EXERCISE OBJECTIVE: Write every record out again exactly, and keep images out of it.

TASK INPUTS below:

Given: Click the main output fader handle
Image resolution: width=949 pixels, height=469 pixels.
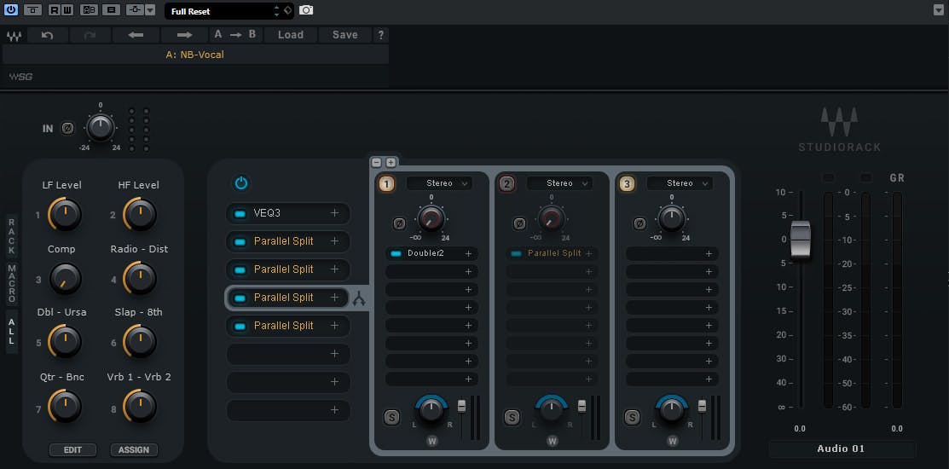Looking at the screenshot, I should pos(801,239).
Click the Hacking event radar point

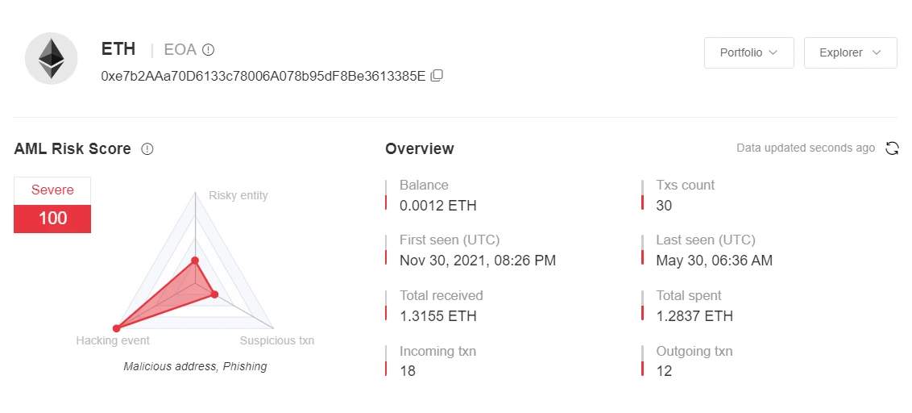click(117, 328)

End of TASK INPUTS.

FINISHED EXERCISE:
Given: Click the main output fader handle
Image resolution: width=949 pixels, height=469 pixels.
Looking at the screenshot, I should pos(801,239).
Click the Hacking event radar point

click(117, 328)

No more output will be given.